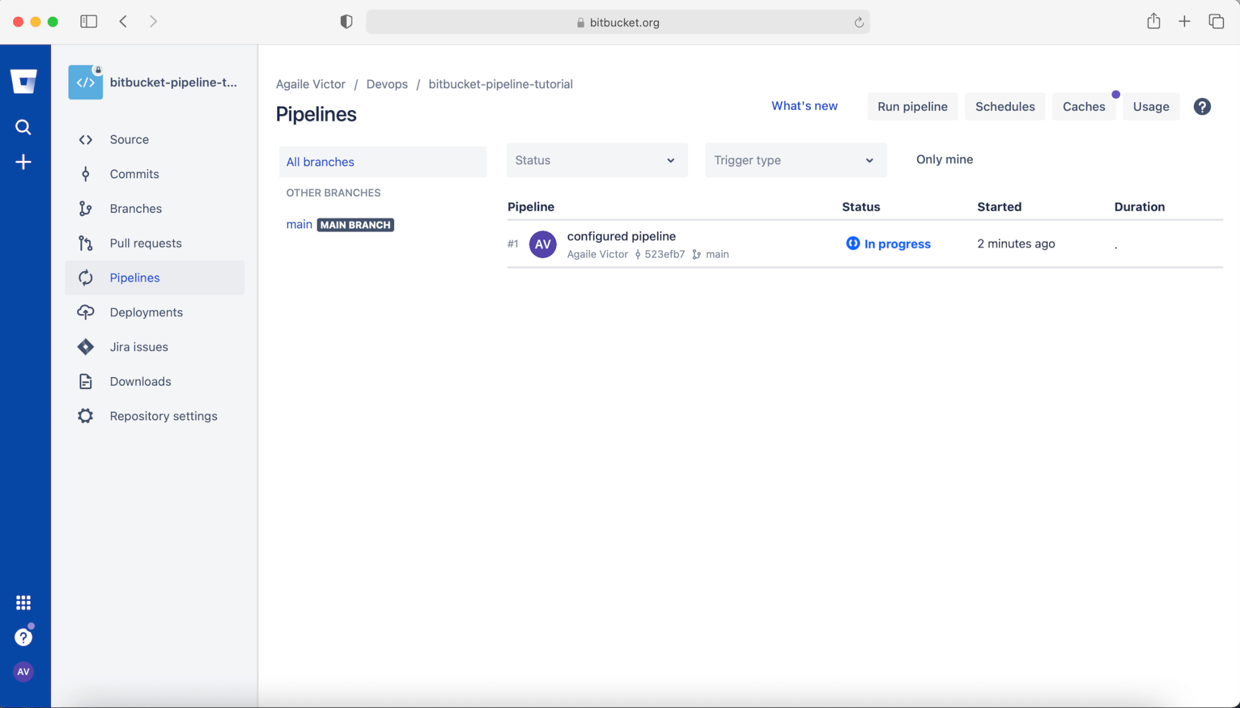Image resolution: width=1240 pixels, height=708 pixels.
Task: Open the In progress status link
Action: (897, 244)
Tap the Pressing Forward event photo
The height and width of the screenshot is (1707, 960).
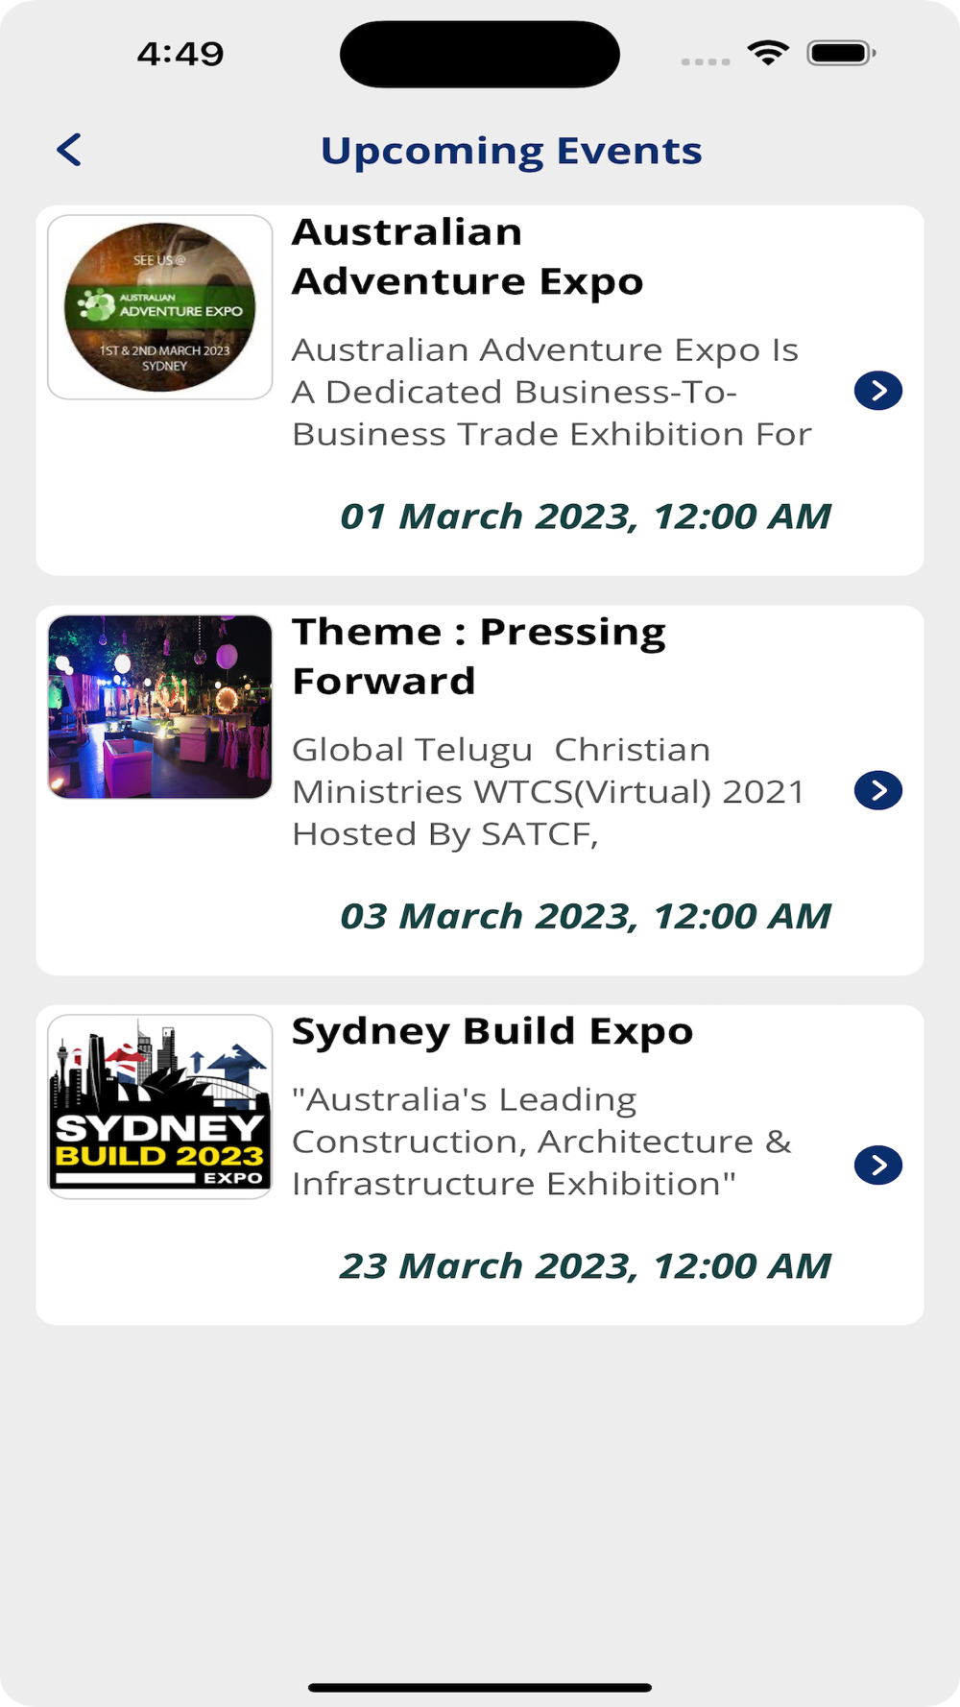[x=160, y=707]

---------------

REQUIRED WORK
Please reproduce every row above word for word, leaving out the pictures.

EXERCISE ANSWER
Image resolution: width=1240 pixels, height=708 pixels.
Task: Open the In progress status link
Action: (897, 244)
Tap the Pressing Forward event photo
The height and width of the screenshot is (1707, 960).
[x=160, y=707]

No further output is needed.